AiM  Vol.2 No.2 , June 2012
Beta-Lactam Antibiotic Resistance among Enterobacter spp. Isolated from Infection in Animals
ABSTRACT
Nosocomial infections are frequent complications of hospitalization, caused by opportunistic pathogens that gain access to hosts undergoing invasive procedures, such as surgery, intubation, and placement of deep vein lines. Nosocomial infections in animal hospitals can infect other animals, as well as be transmitted to human personnel. Enterobacter is a genus of common gram-negative bacteria, which can be associated with antibiotic resistant hospital infections.
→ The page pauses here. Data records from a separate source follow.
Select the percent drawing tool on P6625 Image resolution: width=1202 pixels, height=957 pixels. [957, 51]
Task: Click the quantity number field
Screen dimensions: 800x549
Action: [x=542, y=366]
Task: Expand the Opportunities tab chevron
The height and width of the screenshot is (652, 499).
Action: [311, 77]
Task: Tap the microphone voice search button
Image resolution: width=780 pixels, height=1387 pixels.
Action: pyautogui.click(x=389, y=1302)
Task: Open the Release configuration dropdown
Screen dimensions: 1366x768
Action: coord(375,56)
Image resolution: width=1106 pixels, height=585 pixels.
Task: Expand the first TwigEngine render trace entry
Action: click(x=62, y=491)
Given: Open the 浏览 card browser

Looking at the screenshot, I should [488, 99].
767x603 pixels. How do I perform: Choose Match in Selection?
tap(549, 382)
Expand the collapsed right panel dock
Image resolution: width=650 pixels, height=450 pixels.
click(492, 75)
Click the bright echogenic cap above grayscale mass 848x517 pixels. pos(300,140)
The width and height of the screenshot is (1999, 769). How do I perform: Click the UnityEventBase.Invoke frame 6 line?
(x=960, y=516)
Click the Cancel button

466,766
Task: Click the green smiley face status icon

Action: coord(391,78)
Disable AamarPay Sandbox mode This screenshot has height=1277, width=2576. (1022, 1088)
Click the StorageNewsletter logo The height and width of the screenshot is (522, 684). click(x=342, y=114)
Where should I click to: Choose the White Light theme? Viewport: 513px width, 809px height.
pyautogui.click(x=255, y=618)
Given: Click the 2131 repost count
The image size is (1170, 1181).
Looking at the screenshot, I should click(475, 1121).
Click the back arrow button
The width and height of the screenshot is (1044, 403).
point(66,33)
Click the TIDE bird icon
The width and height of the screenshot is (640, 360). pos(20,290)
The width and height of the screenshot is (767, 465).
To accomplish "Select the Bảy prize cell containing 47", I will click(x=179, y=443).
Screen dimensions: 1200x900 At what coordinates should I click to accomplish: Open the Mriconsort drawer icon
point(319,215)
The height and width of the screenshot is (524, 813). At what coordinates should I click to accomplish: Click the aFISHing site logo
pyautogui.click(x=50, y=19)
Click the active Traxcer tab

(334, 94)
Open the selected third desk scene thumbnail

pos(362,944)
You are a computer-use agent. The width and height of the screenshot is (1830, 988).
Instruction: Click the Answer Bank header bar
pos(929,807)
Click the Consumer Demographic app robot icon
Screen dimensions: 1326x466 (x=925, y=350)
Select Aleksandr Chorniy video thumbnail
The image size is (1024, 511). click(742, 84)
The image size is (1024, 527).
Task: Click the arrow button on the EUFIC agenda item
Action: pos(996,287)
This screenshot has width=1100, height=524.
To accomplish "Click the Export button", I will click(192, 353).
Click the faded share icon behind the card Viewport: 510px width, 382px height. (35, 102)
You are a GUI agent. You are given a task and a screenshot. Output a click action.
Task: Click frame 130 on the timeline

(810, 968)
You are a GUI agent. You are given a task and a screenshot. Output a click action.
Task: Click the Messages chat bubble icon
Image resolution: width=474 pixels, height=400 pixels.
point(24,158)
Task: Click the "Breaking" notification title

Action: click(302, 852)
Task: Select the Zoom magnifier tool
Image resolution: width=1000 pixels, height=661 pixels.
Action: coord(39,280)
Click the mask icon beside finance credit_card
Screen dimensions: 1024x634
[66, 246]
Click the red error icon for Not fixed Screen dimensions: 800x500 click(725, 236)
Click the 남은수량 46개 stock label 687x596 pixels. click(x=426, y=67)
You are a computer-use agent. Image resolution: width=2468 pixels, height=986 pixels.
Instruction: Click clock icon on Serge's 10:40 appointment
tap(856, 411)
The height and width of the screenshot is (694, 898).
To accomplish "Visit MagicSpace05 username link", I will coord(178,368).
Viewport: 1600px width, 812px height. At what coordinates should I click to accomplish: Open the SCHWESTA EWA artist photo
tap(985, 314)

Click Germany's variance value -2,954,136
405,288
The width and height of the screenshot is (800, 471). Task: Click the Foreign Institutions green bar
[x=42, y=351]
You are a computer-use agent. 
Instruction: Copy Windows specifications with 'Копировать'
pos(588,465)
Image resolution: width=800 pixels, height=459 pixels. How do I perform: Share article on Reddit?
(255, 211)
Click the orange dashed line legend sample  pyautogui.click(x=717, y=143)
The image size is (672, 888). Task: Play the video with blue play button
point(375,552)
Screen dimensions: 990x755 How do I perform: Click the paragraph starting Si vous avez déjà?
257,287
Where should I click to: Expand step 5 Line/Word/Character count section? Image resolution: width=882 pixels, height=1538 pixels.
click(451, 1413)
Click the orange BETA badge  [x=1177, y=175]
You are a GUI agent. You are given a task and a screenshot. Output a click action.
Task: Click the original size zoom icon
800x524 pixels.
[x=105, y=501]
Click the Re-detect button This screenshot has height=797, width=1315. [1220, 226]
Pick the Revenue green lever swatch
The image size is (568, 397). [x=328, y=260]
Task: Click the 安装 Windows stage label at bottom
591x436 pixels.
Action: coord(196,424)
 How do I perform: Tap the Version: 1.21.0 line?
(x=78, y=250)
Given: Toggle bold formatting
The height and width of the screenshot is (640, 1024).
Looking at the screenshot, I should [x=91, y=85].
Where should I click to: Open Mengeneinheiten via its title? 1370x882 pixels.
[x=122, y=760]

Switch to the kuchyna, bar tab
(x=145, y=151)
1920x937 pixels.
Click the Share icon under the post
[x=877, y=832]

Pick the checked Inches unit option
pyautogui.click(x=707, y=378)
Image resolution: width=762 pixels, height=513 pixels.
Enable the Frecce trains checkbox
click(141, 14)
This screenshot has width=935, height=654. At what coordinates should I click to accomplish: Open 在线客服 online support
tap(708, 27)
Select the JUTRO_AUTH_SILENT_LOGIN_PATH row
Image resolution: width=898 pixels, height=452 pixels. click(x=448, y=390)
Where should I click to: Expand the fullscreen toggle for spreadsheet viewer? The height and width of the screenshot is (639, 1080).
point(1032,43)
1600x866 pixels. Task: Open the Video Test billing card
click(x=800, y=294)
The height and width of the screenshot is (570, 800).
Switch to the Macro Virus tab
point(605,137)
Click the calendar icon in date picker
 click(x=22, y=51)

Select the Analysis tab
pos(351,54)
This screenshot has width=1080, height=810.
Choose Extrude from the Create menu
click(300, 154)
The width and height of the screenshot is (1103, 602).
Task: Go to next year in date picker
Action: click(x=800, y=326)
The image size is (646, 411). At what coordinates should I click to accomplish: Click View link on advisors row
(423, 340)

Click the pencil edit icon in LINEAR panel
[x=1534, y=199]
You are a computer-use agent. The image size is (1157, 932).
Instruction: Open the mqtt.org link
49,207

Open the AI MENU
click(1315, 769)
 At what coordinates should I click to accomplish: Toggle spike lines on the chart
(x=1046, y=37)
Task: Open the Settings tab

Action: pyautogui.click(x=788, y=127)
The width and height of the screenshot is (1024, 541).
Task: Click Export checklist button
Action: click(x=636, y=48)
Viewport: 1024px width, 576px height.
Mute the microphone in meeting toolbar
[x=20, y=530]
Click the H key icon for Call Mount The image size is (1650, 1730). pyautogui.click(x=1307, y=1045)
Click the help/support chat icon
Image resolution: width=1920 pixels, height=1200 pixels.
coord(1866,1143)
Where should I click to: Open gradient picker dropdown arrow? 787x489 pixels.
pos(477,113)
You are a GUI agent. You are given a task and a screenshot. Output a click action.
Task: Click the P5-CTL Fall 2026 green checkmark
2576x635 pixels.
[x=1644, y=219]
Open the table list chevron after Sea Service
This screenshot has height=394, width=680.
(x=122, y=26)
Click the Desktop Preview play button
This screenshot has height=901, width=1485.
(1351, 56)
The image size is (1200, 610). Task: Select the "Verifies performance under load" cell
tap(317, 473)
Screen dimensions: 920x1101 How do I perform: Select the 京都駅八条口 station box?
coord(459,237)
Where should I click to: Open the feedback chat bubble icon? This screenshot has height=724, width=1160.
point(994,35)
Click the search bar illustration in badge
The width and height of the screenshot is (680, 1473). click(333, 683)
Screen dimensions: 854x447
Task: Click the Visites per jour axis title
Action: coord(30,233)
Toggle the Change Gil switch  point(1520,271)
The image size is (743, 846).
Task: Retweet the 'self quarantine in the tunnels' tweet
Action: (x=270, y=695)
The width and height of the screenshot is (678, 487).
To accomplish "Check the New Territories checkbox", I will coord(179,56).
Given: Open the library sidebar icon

Because of an outbreak in antibiotic resistance in the genus, we decided to investigate five years of Enterobacter infections in the Large Animal Services of the Lois Bates Acheson Veterinary Teaching Hospital (LBAVTH) at Oregon State University. The demographics from 37 Enterobacter-infected patients of the LBAVTH were obtained from charts and analyzed. The identified clusters of infections suggested possible patient-environment sources of infection. The environment of the hospital was sampled in an attempt to determine the source of infection. Although Enterobacter was not isolated, three of the collected samples contained bacteria with resistance to third-generation cephalosporins. Enterobacter isolates from six of the 37 patients were further analyzed for presence of specific ESBL resistance genes. All six of the isolates harbored multiple extended-spectrum beta-lactamase genes, i.e., CTX-M-15, TEM-80, SHV-2 and AmpC. In summary, Enterobacter infection in the veterinary hospital was caused by beta-lactam-resistant strains, carrying ESBL-resistant genes. Veterinary hospital personnel should be aware of the potential for transmission, to both humans and animals, of ESBL-gene-containing bacteria.

Cite this paper
M. S. Wilberger, K. E. Anthony, S. Rose, M. McClain and L. E. Bermudez, "Beta-Lactam Antibiotic Resistance among Enterobacter spp. Isolated from Infection in Animals," Advances in Microbiology, Vol. 2 No. 2, 2012, pp. 129-137. doi: 10.4236/aim.2012.22018.